Ajoutons à cela une "tolérance" des cyclistes sur la place Stanislas et l'interdiction (avec risque non négligeable d'amende, la police municipale se montrant intraitable sur ce type d'infraction (contrairement au stationnement sur trottoir ou piste cyclable)) de circuler à vélo sur les voies du tram à cause du danger que constituerait le tram pour les cycliste alors que le PDU prévoit l'autorisation des vélos sur les voies de bus (qui ne seraient donc, eux, pas dangereux), et l'on voit que l'usage du vélo n'est guère encouragé par la municipalité.
Lors des grands travaux de la place Stanislas, de nombreux axes ont été modifiés. Citons la rue Sainte-Catherine par exemple, qui débouche directement sur la place Stanislas. Lors des modifications dont elle fut l'objet, pourquoi n'avoir pas créé une piste cyclable en site propre, en rognant un peu sur la chaussée et sur l'un des trottoirs ? Pourquoi n'avoir pas suivi l'exemple allemand, où l'on fait cohabiter piétons et cyclistes sur de larges trottoirs ? Pourquoi avoir choisi le stationnement des deux côtés de la chaussée, et collé la piste cyclable entre les véhicules stationnés et ceux qui circulent ?

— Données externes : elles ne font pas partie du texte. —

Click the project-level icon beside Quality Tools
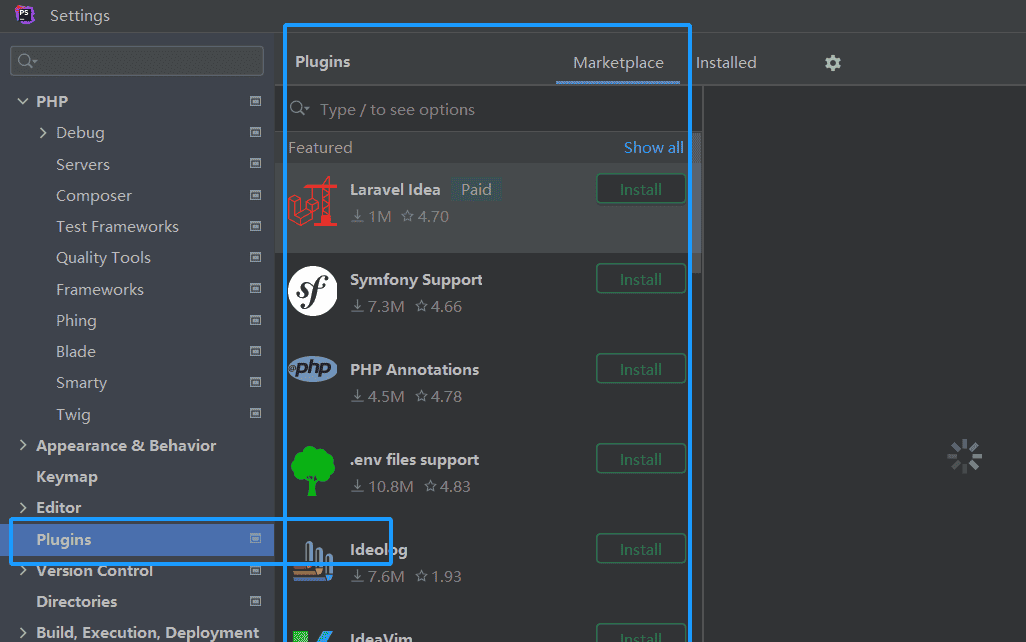 (x=255, y=257)
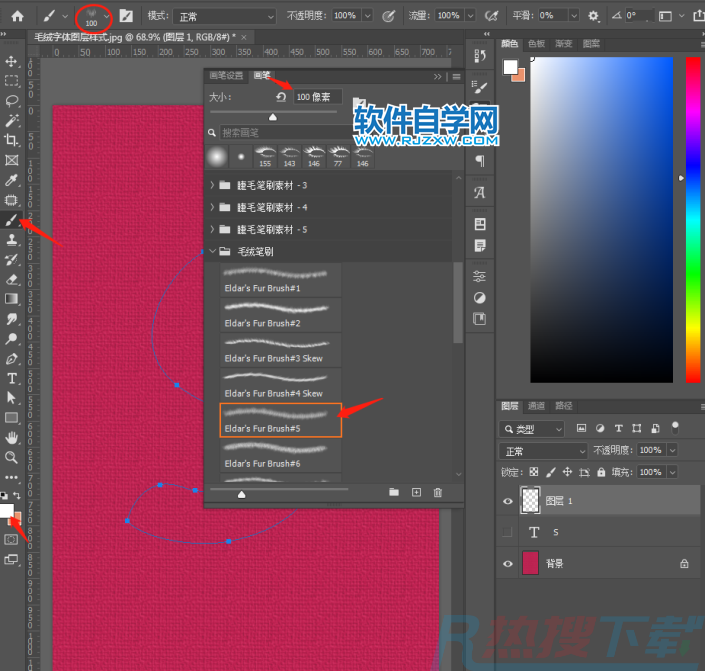705x671 pixels.
Task: Activate the Horizontal Type tool
Action: click(12, 378)
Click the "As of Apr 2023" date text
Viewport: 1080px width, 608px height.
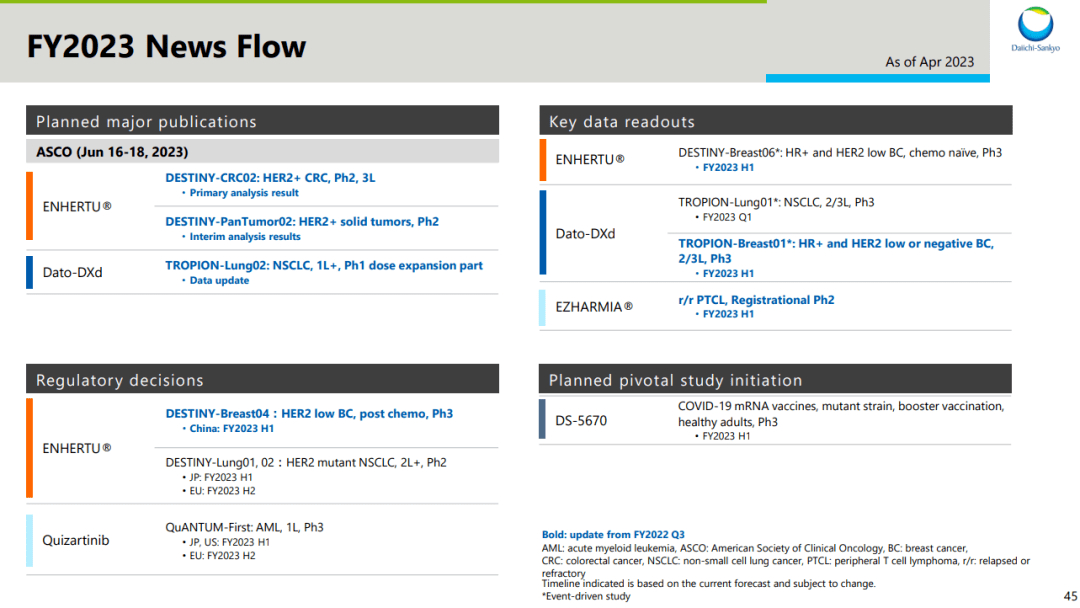[929, 62]
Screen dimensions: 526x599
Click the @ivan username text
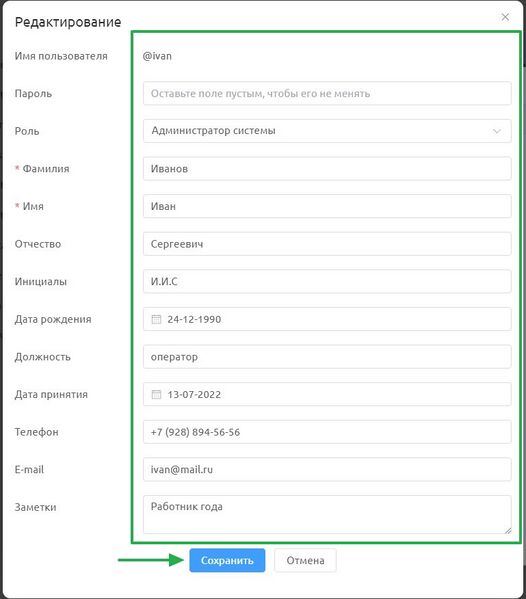[x=157, y=56]
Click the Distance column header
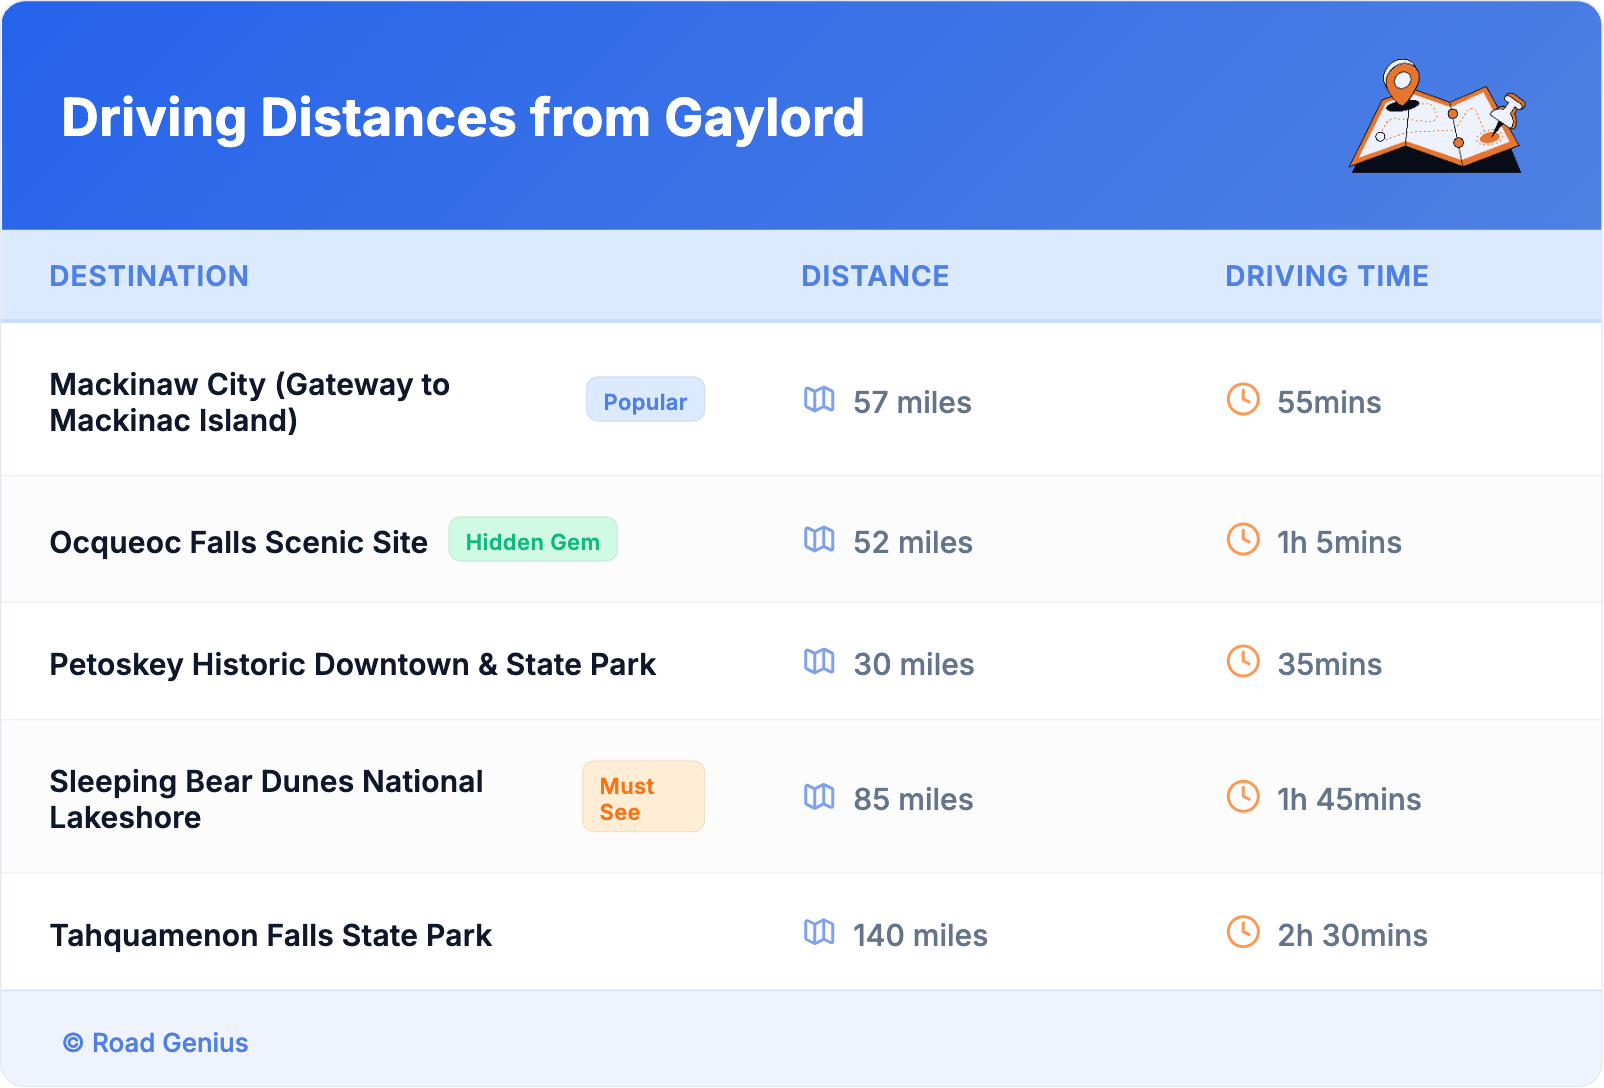This screenshot has width=1604, height=1088. (x=875, y=276)

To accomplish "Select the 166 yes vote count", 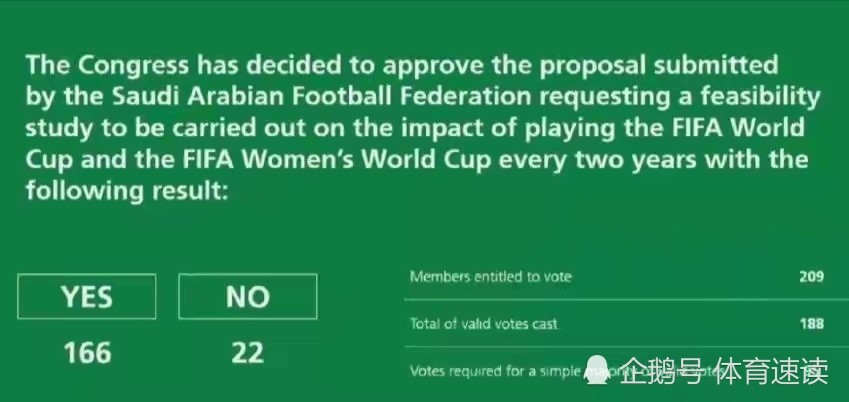I will 87,353.
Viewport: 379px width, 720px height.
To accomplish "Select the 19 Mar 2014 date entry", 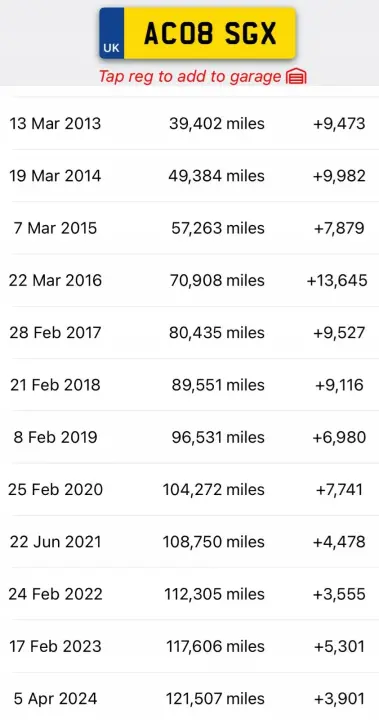I will click(55, 176).
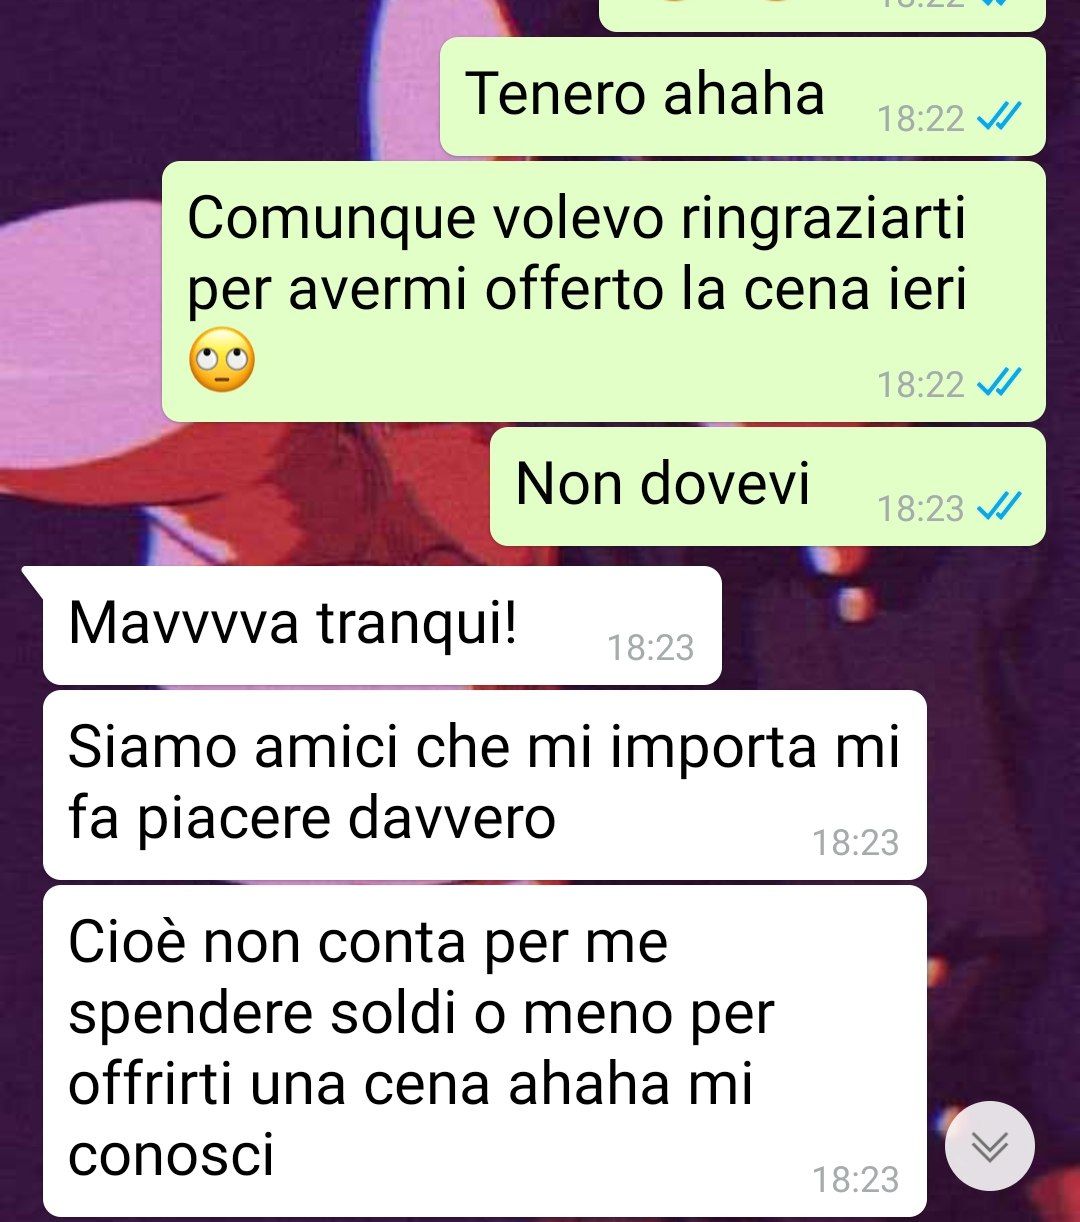This screenshot has width=1080, height=1222.
Task: Click the 18:22 timestamp under the emoji message
Action: 920,384
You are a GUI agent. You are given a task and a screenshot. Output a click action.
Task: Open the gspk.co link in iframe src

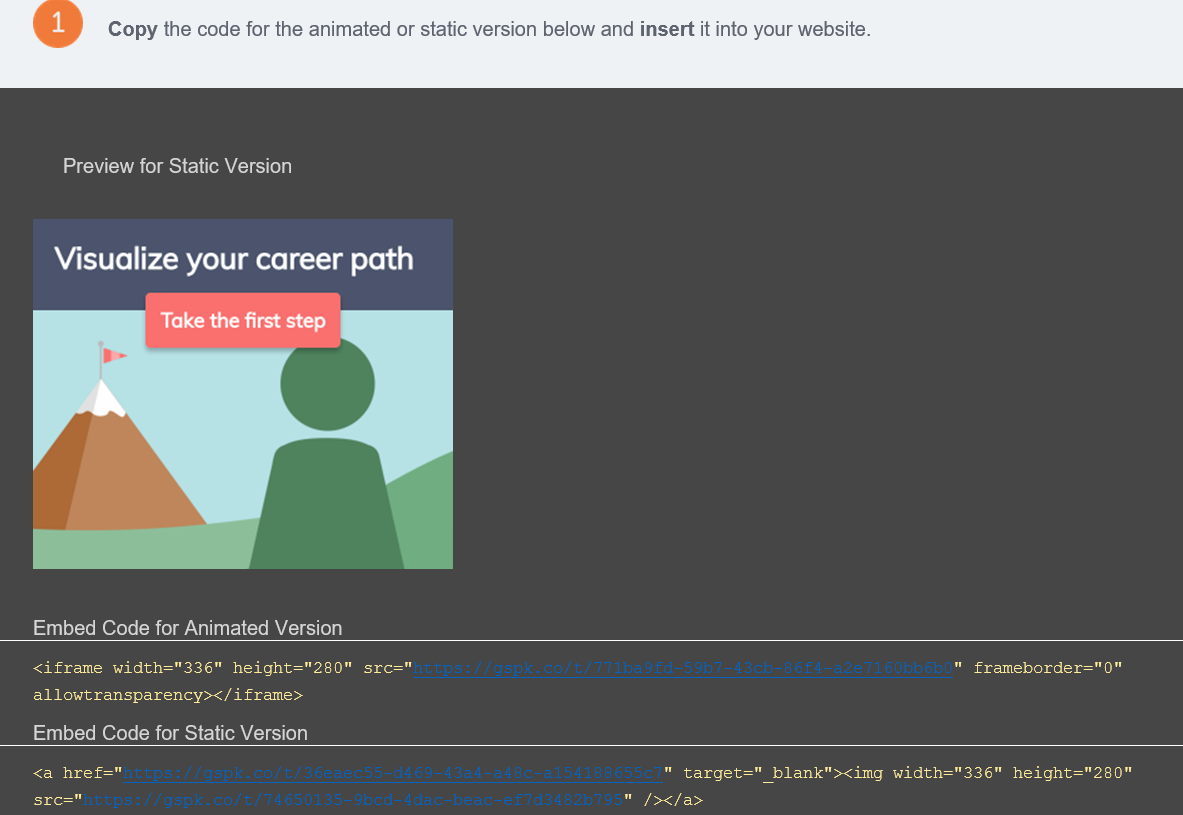click(681, 668)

De la même manière, si l'on peut comprendre un certain laissé-aller envers le stationnement en double-file afin de rendre la circulation automobile plus difficile et encourager les alternatives, il est permis de se demander si la tolérance du stationnement sur pistes cyclables et trottoirs, comportement qui tend à se généraliser grâce au laxisme des agents municipaux, ne va pas à l'encontre de la volonté de la municipalité. Ainsi, la police municipale reste-t-elle intraitable pour l'arrêt sur les places de livraison qui ne gênent généralement personne (du moins, aux heures où je constate la chose), ou sur le stationnement sur les places "légales" mais pour lesquelles les conducteurs n'auraient pas payé l'obole, tout en évitant soigneusement de verbaliser les véhicules stationnés en vrac... Patrouillant devant les nombreuses places de livraison face au marché couvert et au-delà rue des Quatre-Eglises (en foutant une paix royale aux véhicules stationnés... sur les passages piétons) par exemple ou en face de la Préfecture (j'en parle parce que j'y tiens régulièrement mes quartiers, mais le reste de la ville ne doit pas me démentir). Il faut dire qu'un véhicule de la sécurité routière y a ses habitudes, à cheval sur le trottoir (interdisant tout passage à un éventuel piéton) et sur la voie de circulation (gênant donc la circulation), alors que des dixaines de places libres (mais payantes) entourent la place d'Alliance qui jouxte l'endroit : c'est dire si la sécurité routière n'est qu'une question de vitesse. Je ne parle évidemment pas des véhicules dûment stationnés le long de la rue Saint-Georges sur les trottoirs côté tram qui jouissent d'une impunité royale, bien enviée des cyclistes sermonés pour avoir posé leurs roues sur lesdites voies du tram.
On le voit, la politique municipale concernant les cyclistes n'est pas claire.